Background: Detection of EGFR mutations in tumor tissue represents a standard testing procedure in patients with non-small cell lung cancer. Molecular testing of circulating tumor DNA (ctDNA) in plasma enables detection of mutations in cases where tumor specimens are unavailable or when monitoring of therapeutic responses is necessary. In addition, according to the recent literature, ctDNA better reflects the heterogeneity of the neoplastic cell population than isolated tumor lesion or metastasis.

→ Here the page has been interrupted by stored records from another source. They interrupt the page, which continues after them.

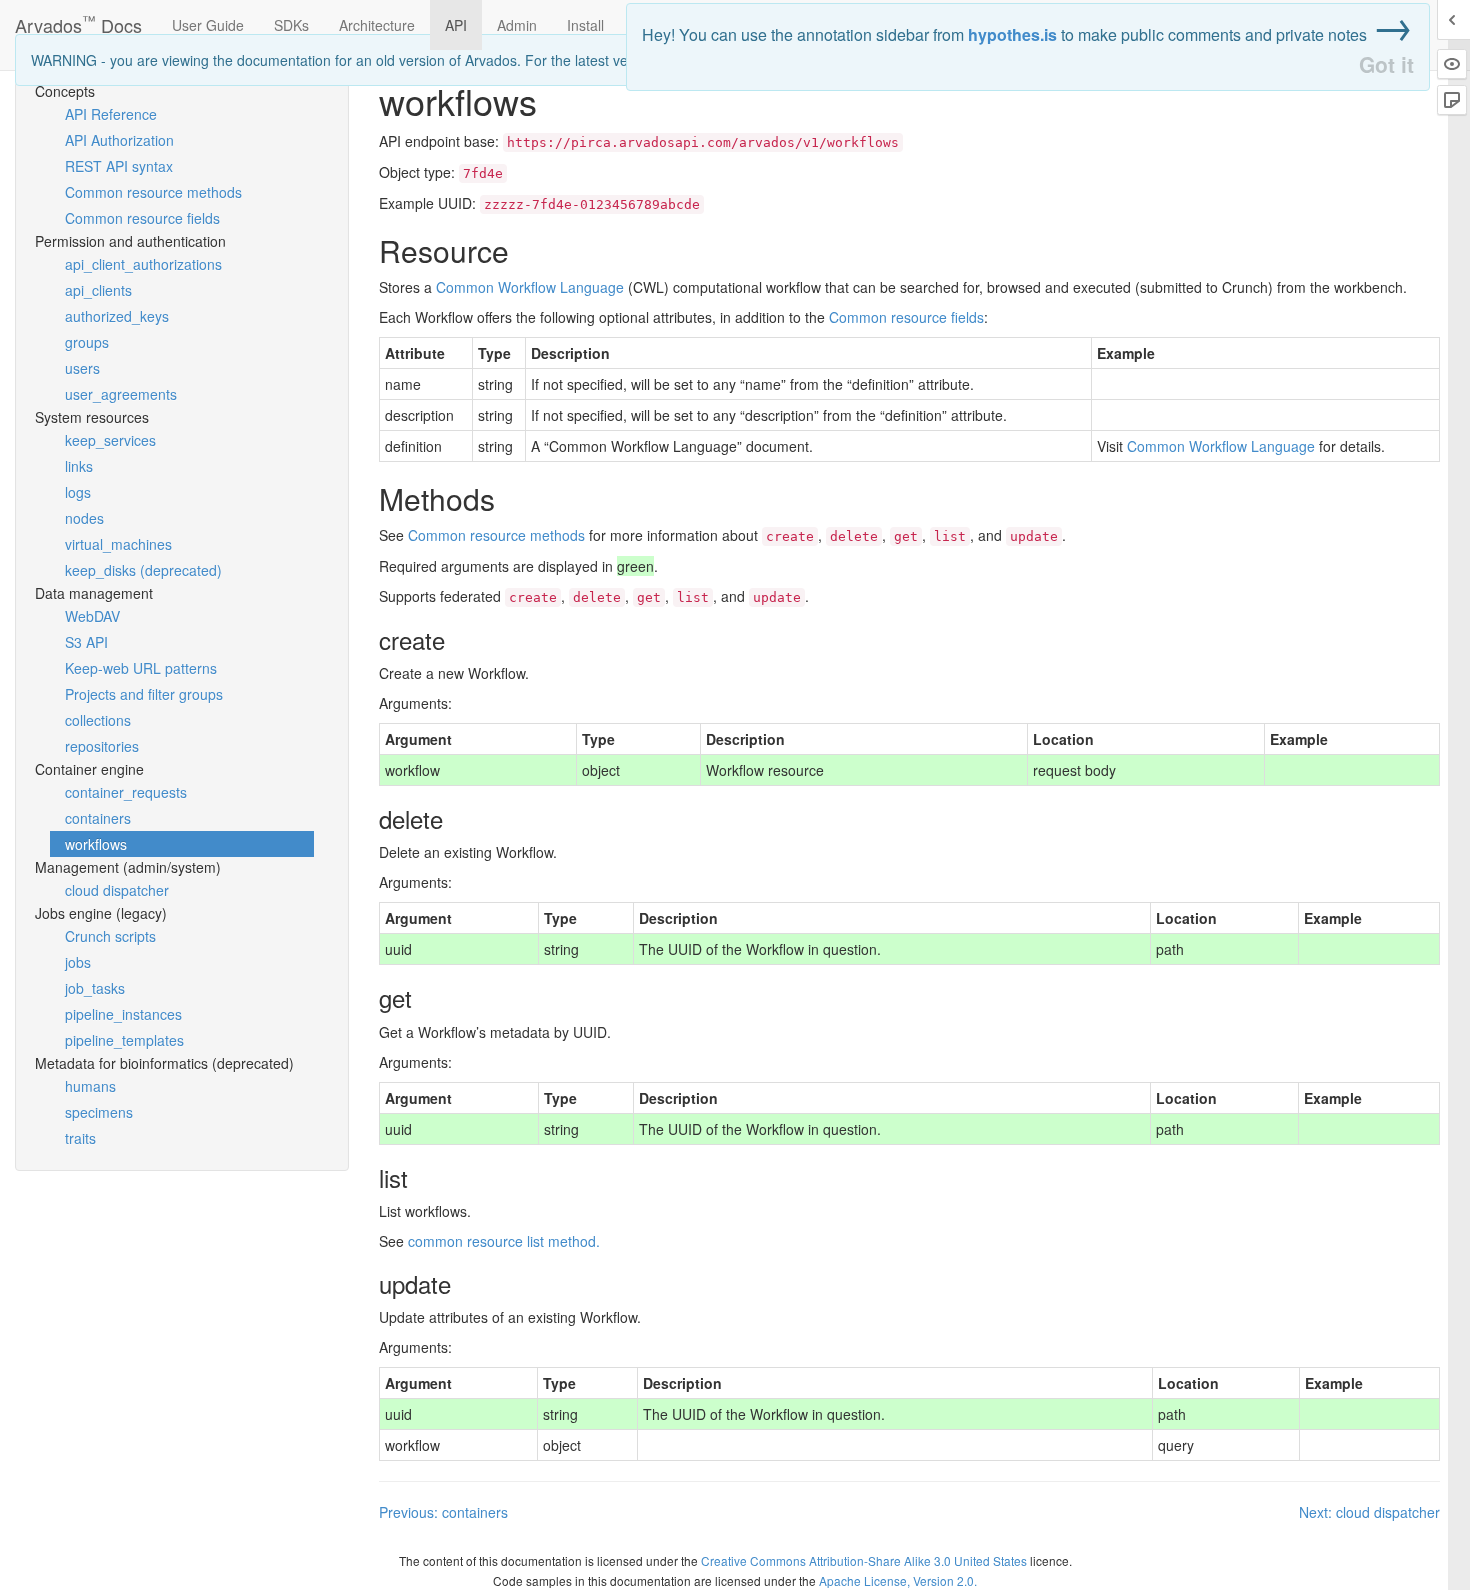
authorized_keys (117, 316)
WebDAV (92, 616)
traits (80, 1138)
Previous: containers (443, 1512)
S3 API (86, 642)
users (82, 368)
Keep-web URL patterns (141, 668)
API (456, 25)
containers (98, 818)
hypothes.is (1012, 34)
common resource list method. (504, 1241)
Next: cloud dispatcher (1369, 1512)
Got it (1386, 64)
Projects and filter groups (144, 694)
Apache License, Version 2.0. (898, 1580)
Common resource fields (142, 218)
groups (87, 342)
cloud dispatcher (117, 890)
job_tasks (95, 988)
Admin (517, 25)
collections (98, 720)
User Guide (208, 25)
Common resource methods (153, 192)
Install (585, 25)
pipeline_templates (124, 1040)
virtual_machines (118, 544)
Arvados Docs (78, 20)
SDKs (291, 25)
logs (78, 492)
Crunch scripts (110, 936)
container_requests (126, 792)
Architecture (377, 25)
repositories (102, 746)
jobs (78, 962)
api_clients (98, 290)
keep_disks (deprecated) (143, 570)
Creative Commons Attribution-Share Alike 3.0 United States (864, 1560)
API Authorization (119, 140)
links (79, 466)
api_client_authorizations (143, 264)
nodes (84, 518)
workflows (96, 844)
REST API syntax (119, 166)
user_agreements (121, 394)
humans (90, 1086)
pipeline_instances (123, 1014)
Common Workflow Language (530, 287)
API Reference (111, 114)
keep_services (110, 440)
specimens (99, 1112)
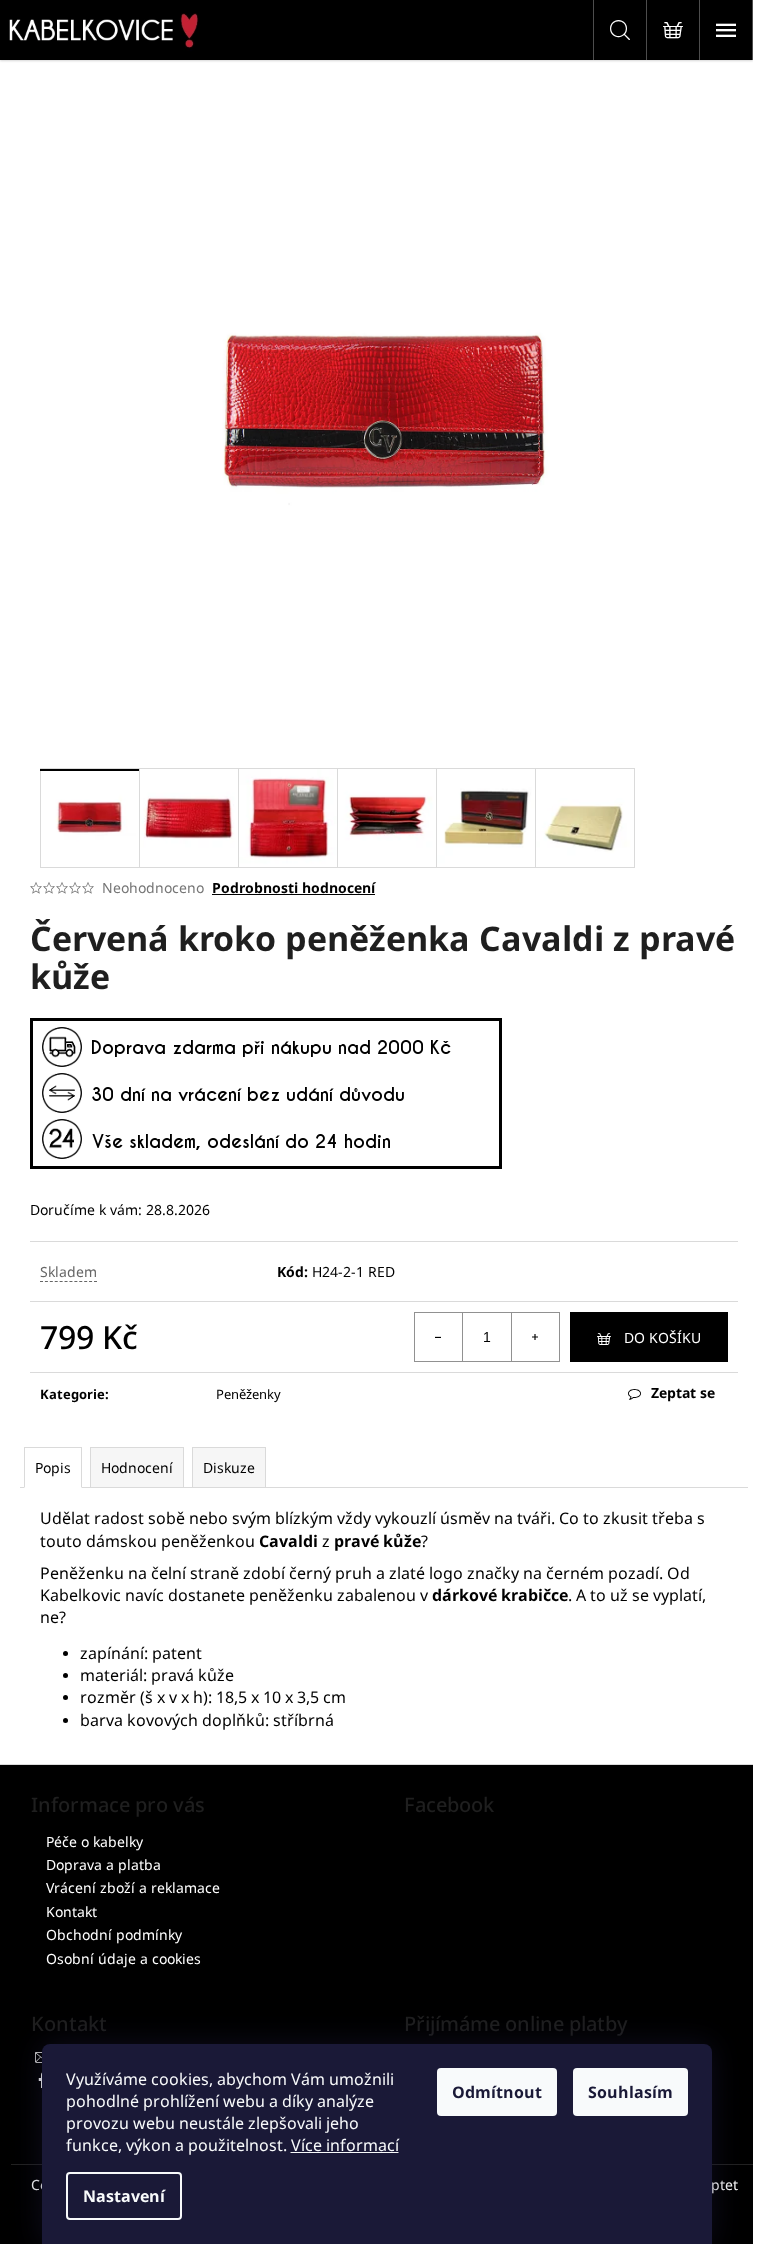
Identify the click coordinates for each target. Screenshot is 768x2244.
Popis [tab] (53, 1467)
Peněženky (248, 1394)
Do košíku (662, 1337)
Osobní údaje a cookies (123, 1958)
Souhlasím (630, 2092)
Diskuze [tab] (229, 1467)
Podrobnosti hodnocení (293, 887)
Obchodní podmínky (114, 1934)
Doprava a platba (103, 1864)
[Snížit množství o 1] (439, 1337)
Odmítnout (497, 2092)
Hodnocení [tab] (137, 1467)
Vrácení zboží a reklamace (133, 1887)
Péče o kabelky (94, 1841)
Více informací (345, 2145)
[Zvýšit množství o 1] (535, 1337)
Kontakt (71, 1911)
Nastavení (124, 2196)
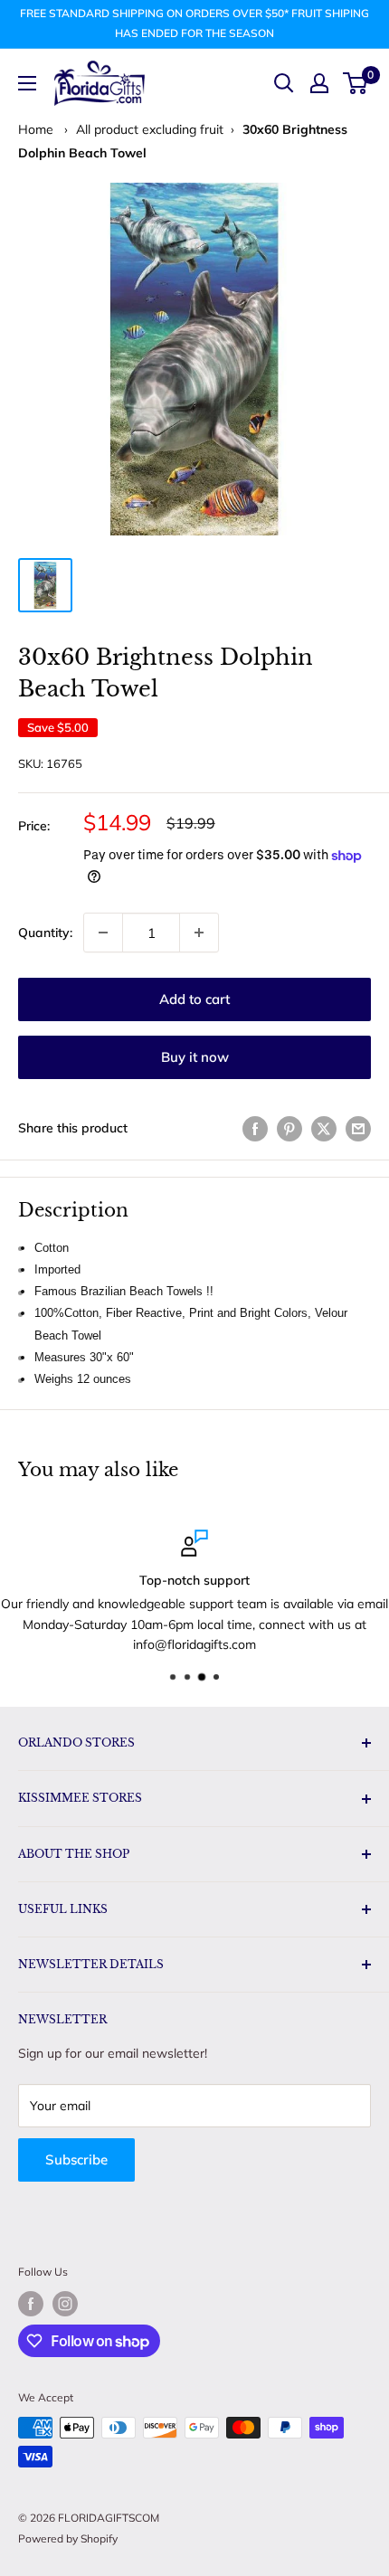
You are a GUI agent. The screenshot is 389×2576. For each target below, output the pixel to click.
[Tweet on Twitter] (324, 1128)
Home (35, 129)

We report a national interlaboratory evaluation aimed at assessing the analytical quality of ctDNA EGFR testing in plasma across seven reference laboratories in the Czech Republic. Material and methods: Aliquots of 13 plasma samples were sent to 7 laboratories and consisted of commercially available 2 ml plasma specimens of genomic DNA with mutant allelic frequencies of 5, 0.5, 0.05, and 0% of the most common sensitizing mutations (deletion in exon 19, L858R) and the resistance mutation T790M. DNA extraction and EGFR testing were performed according to standard procedures. In 6/7 laboratories the cobas® EGFR Mutation Test v2 was used. One laboratory employed the Super-ARMS® EGFR Mutation Detection Kit. Results: In total, 91 genotypes were determined with an overall error rate of 24.2% (22/91). The overall error rates were 3.2% (2/63) for the 0.5% mutation frequency and 0% for the 5% mutation frequency (0/35), respectively. No false positive results were reported. The cobas® method achieved consistent results with the 0.05% mutation frequency for the exon 19 deletion. For L858R and T790M mutations, the threshold was above the 0.5% frequency. Conclusions: The results show that EGFR testing for ctDNA in plasma has limited sensitivity, especially for detection of the T790M mutation. Particularly, in ctDNA testing of very low mutated DNA plasma fractions (below 0.01%), emphasis should be placed on the use of highly sensitive molecular methods. The outcomes of this quality assessment confirm the need for rebiopsy in patients with negative plasma results because of a higher false negative rate in comparison to tissue testing.